You can judge any society by how it treats its poor. Despite their exceptionalist veneer, LA and California at large have been failing as a society for a long, long time. Pro-development politicians like Garcetti are a big reason why. You can’t address poverty when you’re beholden to billionaire developers. This has always been the friction, and it seems like something will finally have to give.

On Sunday, people from the People’s City Council—in cars stretching down several blocks, with dozens more on foot, and a few on bikes—showed up to protest outside the mayor’s mansion. They called for true tenant protections and immediate housing of the unhoused. One of their demands took it a step further: They want hotels to be converted into permanent social housing. Two peaceful protestors were detained by LAPD officers—many of whom were ignoring the mayor’s mask orders—for using amplified sound (and several more cited for honking, the legality of which is still up in the air), two days after right-wing protestors protested without police intervention in nearby Huntington Beach. While Huntington Beach has a separate police department, this asymmetrical response reflects a long regional history of police hostility toward the left.

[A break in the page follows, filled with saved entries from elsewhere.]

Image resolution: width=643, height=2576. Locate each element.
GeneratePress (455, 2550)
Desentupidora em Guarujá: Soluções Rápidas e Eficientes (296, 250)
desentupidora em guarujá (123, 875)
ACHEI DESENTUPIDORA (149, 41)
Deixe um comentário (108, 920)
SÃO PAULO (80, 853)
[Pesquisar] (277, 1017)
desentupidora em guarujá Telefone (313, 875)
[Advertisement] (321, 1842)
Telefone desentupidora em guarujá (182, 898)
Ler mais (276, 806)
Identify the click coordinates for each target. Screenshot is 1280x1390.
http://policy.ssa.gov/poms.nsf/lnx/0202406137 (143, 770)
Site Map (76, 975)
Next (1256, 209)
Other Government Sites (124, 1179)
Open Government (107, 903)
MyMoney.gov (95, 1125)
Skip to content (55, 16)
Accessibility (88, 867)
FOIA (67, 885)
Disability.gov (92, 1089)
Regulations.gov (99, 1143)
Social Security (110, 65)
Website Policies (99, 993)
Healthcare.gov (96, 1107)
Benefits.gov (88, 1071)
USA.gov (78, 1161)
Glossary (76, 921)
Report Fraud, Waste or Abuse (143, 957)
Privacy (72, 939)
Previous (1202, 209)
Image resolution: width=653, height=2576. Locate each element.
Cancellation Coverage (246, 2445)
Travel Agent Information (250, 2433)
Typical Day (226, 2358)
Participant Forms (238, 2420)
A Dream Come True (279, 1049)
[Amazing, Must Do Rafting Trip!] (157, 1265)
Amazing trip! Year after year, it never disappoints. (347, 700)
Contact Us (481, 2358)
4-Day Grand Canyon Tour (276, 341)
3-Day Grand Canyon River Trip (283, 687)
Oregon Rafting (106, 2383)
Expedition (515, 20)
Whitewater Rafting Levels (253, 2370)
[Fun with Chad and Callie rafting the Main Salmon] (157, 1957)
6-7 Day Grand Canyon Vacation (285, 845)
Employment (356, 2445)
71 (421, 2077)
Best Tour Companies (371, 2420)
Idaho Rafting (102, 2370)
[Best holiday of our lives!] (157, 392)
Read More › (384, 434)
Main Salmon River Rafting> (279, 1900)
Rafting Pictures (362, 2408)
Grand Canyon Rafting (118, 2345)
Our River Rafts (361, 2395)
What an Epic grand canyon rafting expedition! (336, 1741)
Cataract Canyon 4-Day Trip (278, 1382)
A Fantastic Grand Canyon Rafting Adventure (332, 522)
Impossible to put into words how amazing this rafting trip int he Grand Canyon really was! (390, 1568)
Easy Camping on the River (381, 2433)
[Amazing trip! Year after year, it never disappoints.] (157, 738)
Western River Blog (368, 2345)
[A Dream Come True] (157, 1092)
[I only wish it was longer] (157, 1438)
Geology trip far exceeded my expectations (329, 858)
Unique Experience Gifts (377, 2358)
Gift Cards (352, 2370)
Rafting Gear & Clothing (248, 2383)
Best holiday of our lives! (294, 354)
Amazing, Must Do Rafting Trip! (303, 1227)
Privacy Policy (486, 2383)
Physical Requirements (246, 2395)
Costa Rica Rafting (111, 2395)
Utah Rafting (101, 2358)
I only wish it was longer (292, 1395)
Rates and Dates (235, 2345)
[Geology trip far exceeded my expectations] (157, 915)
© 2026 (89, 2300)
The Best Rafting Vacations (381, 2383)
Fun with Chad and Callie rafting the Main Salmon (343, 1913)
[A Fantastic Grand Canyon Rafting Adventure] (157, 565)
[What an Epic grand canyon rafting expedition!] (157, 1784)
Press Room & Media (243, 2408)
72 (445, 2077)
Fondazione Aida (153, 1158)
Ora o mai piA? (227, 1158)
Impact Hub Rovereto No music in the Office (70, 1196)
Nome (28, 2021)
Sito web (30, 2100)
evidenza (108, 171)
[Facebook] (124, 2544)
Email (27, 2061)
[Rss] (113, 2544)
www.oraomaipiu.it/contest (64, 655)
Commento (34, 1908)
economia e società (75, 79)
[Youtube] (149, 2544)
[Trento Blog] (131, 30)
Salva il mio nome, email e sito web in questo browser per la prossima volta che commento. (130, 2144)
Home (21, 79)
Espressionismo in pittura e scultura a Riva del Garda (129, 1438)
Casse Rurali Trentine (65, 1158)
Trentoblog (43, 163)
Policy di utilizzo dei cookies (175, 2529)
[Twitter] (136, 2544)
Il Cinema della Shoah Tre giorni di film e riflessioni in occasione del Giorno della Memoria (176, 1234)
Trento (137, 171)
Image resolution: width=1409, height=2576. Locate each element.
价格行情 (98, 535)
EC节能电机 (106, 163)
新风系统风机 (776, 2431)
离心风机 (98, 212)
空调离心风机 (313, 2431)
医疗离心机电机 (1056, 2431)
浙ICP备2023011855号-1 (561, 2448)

Across town, Garcetti delivered his annual State of the City Address, announcing furloughs of city employees while invoking Franklin Delano Roosevelt. As the LAPD manhandled organizers, the mayor audaciously shed crocodile tears about how resilient Los Angeles is at its core and claimed, “This nation has the resources to fund a real recovery.”

As the mayor continues talking and talking his way through the first month of this new crisis, the calls for addressing the fundamental flaws of how we collectively exist are only getting louder.

Jonny Coleman is an organizer with NOlympics LA and DSA-LA.